**THE INPUT**
:::

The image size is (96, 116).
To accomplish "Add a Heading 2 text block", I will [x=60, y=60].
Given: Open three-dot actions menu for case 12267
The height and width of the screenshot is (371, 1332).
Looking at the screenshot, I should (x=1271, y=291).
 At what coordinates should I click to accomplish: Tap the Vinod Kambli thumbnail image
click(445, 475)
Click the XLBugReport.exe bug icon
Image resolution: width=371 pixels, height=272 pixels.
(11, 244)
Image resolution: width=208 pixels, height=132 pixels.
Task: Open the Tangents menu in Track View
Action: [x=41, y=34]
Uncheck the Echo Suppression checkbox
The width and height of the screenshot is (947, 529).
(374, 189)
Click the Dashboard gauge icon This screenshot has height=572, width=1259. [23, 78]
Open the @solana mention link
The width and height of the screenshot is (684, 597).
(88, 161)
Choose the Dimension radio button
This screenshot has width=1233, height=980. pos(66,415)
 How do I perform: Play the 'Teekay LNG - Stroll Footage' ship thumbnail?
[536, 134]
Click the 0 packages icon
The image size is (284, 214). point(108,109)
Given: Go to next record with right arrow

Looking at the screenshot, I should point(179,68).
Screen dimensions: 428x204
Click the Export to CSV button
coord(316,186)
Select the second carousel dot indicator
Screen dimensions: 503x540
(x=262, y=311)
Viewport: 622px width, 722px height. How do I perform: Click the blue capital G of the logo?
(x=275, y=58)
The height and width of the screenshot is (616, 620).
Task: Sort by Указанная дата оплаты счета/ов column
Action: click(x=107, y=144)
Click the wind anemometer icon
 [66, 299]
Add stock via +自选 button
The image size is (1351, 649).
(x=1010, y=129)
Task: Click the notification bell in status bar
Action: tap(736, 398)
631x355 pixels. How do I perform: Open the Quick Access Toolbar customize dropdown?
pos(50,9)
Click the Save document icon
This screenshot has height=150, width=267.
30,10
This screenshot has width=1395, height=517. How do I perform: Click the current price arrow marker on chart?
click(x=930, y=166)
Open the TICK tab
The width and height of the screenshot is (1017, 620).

:::

Print exactly the lines of the records from the one containing "Click the Dashboard" through the end, and nothing besides them.

**ANSWER SPACE**
Click the Dashboard gauge icon This screenshot has height=572, width=1259. [23, 78]
Open the @solana mention link
The width and height of the screenshot is (684, 597).
(88, 161)
Choose the Dimension radio button
This screenshot has width=1233, height=980. pos(66,415)
 How do I perform: Play the 'Teekay LNG - Stroll Footage' ship thumbnail?
[536, 134]
Click the 0 packages icon
The image size is (284, 214). point(108,109)
Given: Go to next record with right arrow

Looking at the screenshot, I should point(179,68).
Screen dimensions: 428x204
Click the Export to CSV button
coord(316,186)
Select the second carousel dot indicator
Screen dimensions: 503x540
(x=262, y=311)
Viewport: 622px width, 722px height. How do I perform: Click the blue capital G of the logo?
(x=275, y=58)
The height and width of the screenshot is (616, 620).
Task: Sort by Указанная дата оплаты счета/ов column
Action: click(x=107, y=144)
Click the wind anemometer icon
 [66, 299]
Add stock via +自选 button
The image size is (1351, 649).
(x=1010, y=129)
Task: Click the notification bell in status bar
Action: tap(736, 398)
631x355 pixels. How do I perform: Open the Quick Access Toolbar customize dropdown?
pos(50,9)
Click the Save document icon
This screenshot has height=150, width=267.
30,10
This screenshot has width=1395, height=517. How do I perform: Click the current price arrow marker on chart?
click(x=930, y=166)
Open the TICK tab
The width and height of the screenshot is (1017, 620).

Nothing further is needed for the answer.